L’arrivée d’un nouveau pouvoir au Sénégal suscite beaucoup d’espoir dans plusieurs secteurs de la vie nationale. Celui de la communication et des médias apparaît aujourd’hui comme l’un des plus urgents à repenser tant les difficultés accumulées au fil des années ont fragilisé un secteur pourtant essentiel à toute démocratie moderne.
Le Sénégal a longtemps été considéré comme une référence en Afrique pour la vitalité de sa presse, la diversité de ses médias et la qualité de ses débats publics. Cette réputation s’est construite grâce au professionnalisme et à l’engagement de générations de journalistes et d’acteurs des médias qui ont contribué à faire du pluralisme de l’information une marque distinctive de notre pays.
Mais ces dernières années, une fracture progressive s’est installée entre les autorités et les professionnels du secteur. Beaucoup d’acteurs de la presse ont eu le sentiment d’être marginalisés dans les processus de réflexion et de décision concernant l’avenir même de leur profession. Le dialogue s’est affaibli, les passerelles se sont rompues et les incompréhensions se sont multipliées.
Le moment semble donc venu d’engager une véritable refondation de la politique publique de communication autour d’un agenda clair, réaliste et inclusif.
I. Le premier axe devrait être la reprise immédiate du dialogue avec l’ensemble des acteurs des médias.

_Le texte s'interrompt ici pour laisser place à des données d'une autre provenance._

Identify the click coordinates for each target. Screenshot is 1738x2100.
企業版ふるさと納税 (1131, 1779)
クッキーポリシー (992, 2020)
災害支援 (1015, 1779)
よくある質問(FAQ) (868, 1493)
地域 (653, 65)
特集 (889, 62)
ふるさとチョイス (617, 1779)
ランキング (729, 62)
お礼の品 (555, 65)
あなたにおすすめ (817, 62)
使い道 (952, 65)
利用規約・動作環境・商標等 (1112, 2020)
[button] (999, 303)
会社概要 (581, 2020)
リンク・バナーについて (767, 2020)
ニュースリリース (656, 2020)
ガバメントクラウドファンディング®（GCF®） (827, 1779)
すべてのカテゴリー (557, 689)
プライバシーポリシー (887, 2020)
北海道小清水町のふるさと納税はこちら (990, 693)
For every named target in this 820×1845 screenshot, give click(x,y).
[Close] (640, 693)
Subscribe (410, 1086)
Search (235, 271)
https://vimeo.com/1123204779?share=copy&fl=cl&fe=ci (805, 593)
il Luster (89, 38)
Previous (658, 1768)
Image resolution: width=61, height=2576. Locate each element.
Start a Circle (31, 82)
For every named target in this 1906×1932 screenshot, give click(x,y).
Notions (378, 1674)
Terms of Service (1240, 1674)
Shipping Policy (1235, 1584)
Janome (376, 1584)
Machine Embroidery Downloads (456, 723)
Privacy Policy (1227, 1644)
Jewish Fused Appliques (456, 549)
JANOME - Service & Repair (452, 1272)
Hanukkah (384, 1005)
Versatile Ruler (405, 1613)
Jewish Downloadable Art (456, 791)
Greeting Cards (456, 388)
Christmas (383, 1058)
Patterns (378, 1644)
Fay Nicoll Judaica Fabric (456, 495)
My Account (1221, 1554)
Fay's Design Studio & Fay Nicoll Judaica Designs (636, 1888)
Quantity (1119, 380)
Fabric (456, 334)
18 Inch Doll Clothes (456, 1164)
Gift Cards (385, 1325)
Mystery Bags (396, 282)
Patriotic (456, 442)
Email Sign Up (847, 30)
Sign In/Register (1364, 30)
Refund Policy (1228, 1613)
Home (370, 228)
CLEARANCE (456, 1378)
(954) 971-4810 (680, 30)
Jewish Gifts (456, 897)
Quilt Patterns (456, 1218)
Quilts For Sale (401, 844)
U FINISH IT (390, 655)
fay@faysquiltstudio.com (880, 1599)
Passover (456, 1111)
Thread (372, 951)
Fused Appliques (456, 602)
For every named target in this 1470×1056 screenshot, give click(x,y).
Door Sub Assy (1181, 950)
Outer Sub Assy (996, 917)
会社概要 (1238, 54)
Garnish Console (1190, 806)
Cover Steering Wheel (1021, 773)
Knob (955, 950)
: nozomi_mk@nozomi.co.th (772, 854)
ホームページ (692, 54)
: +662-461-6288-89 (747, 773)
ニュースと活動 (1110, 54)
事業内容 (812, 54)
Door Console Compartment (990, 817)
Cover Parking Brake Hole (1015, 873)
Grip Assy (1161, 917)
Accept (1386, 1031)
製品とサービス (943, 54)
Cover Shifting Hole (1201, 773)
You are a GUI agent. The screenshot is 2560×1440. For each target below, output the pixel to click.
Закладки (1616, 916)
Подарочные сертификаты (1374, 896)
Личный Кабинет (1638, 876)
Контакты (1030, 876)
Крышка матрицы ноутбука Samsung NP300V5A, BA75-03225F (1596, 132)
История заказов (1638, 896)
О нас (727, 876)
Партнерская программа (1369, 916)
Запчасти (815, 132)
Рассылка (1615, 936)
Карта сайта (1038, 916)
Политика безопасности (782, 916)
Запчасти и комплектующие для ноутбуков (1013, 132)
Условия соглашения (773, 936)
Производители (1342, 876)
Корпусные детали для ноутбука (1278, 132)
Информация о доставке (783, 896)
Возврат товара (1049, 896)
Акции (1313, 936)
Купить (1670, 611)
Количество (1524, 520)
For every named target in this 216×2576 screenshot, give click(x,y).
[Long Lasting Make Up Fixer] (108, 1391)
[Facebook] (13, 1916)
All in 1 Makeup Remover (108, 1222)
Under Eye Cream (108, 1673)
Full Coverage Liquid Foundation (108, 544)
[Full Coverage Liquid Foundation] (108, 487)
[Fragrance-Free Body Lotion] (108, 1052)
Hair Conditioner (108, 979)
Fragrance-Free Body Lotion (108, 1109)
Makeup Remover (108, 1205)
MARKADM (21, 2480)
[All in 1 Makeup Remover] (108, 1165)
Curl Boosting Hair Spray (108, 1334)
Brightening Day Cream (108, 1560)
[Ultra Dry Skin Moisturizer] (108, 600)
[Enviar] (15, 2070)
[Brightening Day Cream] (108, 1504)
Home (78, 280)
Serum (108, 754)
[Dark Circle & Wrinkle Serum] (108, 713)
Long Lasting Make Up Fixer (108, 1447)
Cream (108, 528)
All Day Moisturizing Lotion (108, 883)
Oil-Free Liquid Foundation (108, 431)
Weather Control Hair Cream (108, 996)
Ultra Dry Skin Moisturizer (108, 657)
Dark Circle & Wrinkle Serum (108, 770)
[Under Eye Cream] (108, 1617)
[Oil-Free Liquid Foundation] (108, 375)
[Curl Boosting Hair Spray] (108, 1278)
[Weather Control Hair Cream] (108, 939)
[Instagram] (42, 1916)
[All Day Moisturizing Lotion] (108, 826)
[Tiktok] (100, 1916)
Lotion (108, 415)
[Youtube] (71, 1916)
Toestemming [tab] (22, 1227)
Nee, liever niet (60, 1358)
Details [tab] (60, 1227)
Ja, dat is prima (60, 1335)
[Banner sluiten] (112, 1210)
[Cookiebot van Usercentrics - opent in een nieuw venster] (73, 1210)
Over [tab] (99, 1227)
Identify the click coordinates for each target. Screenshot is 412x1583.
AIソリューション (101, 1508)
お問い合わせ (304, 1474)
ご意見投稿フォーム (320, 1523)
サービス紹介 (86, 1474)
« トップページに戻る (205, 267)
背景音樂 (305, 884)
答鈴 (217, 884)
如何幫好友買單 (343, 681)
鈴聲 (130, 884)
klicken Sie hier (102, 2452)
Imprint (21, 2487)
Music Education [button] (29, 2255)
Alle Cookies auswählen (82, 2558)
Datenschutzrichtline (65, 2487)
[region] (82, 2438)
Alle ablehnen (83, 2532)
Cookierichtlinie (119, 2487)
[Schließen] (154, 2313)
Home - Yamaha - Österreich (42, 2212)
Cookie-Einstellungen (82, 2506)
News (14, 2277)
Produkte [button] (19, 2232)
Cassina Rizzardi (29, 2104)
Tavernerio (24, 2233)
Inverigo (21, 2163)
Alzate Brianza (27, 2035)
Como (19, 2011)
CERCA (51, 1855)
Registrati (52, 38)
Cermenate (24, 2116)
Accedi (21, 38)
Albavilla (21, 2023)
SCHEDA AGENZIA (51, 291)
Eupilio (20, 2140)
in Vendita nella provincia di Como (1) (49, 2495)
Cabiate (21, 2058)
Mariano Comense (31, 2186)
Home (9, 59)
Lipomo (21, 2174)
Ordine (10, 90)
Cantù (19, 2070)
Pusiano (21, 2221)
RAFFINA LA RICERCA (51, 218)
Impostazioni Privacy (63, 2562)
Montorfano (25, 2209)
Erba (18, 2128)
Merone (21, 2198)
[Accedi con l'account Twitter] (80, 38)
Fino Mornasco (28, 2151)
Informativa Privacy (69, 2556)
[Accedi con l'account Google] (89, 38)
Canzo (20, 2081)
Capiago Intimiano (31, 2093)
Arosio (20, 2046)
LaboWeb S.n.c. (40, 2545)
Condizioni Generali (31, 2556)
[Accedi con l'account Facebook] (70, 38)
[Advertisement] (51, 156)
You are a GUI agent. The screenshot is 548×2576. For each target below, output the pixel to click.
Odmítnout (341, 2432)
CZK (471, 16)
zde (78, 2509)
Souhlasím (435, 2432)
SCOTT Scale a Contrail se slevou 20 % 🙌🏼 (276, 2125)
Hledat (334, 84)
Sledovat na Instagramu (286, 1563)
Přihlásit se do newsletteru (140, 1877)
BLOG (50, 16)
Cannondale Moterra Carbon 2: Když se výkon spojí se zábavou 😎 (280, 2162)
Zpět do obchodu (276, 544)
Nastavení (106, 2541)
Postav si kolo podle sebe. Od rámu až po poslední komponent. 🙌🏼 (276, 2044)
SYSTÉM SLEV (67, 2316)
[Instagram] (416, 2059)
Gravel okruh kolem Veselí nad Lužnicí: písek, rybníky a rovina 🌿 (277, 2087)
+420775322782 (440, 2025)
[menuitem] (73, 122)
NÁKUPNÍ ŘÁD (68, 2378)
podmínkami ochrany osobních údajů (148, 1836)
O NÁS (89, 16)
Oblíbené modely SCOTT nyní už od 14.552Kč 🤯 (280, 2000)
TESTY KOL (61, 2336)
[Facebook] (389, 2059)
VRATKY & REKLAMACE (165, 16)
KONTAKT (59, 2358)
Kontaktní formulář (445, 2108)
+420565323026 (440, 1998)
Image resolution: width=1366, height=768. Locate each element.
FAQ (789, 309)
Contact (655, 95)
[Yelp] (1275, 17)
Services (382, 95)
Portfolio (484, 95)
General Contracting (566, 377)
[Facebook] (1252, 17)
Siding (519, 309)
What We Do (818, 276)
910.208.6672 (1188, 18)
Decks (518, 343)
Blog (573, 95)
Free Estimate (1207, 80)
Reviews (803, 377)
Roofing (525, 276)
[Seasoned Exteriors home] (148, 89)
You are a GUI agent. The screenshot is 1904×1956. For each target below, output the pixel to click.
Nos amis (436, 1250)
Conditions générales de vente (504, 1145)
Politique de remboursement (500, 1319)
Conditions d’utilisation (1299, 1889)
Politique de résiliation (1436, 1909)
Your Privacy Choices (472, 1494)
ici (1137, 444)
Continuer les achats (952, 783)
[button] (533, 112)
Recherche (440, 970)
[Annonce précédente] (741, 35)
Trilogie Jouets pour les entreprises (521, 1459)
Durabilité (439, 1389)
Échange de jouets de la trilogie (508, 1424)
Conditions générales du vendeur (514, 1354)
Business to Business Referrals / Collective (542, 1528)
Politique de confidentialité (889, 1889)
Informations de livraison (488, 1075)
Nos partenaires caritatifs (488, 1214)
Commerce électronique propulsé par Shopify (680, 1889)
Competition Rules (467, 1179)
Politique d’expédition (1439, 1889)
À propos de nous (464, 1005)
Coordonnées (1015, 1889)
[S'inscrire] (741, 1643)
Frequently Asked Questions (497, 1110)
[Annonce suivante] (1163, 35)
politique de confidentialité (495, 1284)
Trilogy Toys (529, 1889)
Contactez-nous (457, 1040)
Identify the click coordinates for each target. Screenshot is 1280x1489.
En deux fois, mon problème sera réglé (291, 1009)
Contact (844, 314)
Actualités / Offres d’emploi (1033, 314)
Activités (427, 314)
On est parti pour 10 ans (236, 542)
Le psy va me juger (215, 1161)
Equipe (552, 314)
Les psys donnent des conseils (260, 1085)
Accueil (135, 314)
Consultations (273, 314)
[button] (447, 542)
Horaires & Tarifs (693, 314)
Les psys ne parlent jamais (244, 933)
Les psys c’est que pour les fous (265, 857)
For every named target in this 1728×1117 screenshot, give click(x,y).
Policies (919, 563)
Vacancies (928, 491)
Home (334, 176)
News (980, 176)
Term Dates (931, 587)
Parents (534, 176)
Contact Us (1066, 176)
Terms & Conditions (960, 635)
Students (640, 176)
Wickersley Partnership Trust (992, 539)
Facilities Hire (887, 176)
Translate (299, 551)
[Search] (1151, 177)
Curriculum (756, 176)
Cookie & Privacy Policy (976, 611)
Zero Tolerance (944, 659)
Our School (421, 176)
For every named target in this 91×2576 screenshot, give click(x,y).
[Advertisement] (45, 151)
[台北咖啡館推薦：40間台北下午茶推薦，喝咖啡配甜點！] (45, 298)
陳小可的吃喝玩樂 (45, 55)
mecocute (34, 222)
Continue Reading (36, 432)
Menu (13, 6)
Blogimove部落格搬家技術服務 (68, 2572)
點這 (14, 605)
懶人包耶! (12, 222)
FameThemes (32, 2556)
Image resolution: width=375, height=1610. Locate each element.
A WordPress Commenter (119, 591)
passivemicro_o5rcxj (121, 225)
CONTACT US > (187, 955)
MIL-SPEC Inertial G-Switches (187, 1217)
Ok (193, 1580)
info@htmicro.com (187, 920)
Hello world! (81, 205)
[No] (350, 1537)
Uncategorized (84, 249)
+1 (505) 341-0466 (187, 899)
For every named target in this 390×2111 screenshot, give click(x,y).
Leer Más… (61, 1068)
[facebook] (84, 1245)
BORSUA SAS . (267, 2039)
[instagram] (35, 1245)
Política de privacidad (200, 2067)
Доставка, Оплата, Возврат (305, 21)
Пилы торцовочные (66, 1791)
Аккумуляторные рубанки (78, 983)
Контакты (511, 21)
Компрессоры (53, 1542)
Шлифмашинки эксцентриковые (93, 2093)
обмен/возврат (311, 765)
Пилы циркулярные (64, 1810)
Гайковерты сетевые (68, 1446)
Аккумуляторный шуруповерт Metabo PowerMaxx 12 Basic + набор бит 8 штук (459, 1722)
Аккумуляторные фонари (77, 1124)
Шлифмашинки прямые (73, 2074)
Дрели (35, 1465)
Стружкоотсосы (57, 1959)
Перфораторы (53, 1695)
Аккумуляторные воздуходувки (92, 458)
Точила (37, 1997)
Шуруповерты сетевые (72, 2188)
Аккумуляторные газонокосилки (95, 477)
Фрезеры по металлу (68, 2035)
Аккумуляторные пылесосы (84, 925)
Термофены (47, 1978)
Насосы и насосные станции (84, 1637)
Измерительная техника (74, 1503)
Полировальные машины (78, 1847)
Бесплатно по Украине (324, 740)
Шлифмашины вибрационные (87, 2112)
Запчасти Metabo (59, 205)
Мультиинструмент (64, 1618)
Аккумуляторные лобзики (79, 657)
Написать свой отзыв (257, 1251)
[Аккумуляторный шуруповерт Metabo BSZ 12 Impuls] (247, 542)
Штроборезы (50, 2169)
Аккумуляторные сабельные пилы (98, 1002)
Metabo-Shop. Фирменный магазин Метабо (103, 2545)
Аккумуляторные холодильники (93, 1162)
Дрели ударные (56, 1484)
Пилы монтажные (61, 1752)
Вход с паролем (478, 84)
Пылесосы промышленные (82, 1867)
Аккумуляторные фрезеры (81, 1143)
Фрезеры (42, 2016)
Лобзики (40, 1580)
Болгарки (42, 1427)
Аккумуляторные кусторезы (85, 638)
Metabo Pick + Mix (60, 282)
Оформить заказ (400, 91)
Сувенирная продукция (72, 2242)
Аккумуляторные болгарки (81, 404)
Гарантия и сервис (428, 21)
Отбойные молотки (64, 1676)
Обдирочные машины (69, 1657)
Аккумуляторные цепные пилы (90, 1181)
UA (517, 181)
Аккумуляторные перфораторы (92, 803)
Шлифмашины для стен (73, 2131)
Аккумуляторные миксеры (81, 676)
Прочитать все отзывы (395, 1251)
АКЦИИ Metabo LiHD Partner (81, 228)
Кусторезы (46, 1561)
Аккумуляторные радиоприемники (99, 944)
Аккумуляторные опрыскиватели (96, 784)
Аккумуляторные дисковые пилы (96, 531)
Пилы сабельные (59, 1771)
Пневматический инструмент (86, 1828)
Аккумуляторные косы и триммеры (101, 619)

Aucun projet sérieux de réforme ne peut réussir sans concertation permanente avec les journalistes, éditeurs, techniciens, producteurs, diffuseurs et organisations professionnelles. Il devient indispensable de restaurer un climat de confiance fondé sur l’écoute, le respect mutuel et la reconnaissance du rôle stratégique de la presse dans la stabilité démocratique du pays.
II. Le deuxième axe concerne la question cruciale du Fonds d’appui et de développement de la presse (FADP).
Cet instrument, essentiel pour soutenir les entreprises de médias et accompagner la profession, mérite aujourd’hui une réforme profonde afin de garantir davantage de transparence, d’équité et d’efficacité dans sa gestion et son attribution. L’objectif doit être de permettre aux organes de presse de se moderniser, de renforcer leur professionnalisation, de préserver les emplois et d’assurer leur viabilité économique dans un contexte particulièrement difficile pour l’ensemble du secteur.
III. Le troisième axe devrait porter sur le réexamen du CNRM.
Dans un environnement médiatique profondément bouleversé par le numérique, les réseaux sociaux et les nouveaux usages de l’information, il apparaît nécessaire d’ouvrir une réflexion sereine sur le fonctionnement, les missions et les méthodes de régulation de cet organe afin de mieux l’adapter aux réalités actuelles du paysage médiatique sénégalais.
IV. Le quatrième axe devrait être l’organisation d’assises nationales consacrées au modèle économique de la presse sénégalaise.
Cette question est devenue centrale. Beaucoup de médias survivent aujourd’hui dans une grande précarité financière alors même que les exigences professionnelles, technologiques et concurrentielles deviennent de plus en plus fortes. Il devient urgent de réfléchir collectivement à de nouveaux mécanismes de financement, à la transition numérique, à la publicité, à la fiscalité du secteur et à la viabilité économique des entreprises de presse.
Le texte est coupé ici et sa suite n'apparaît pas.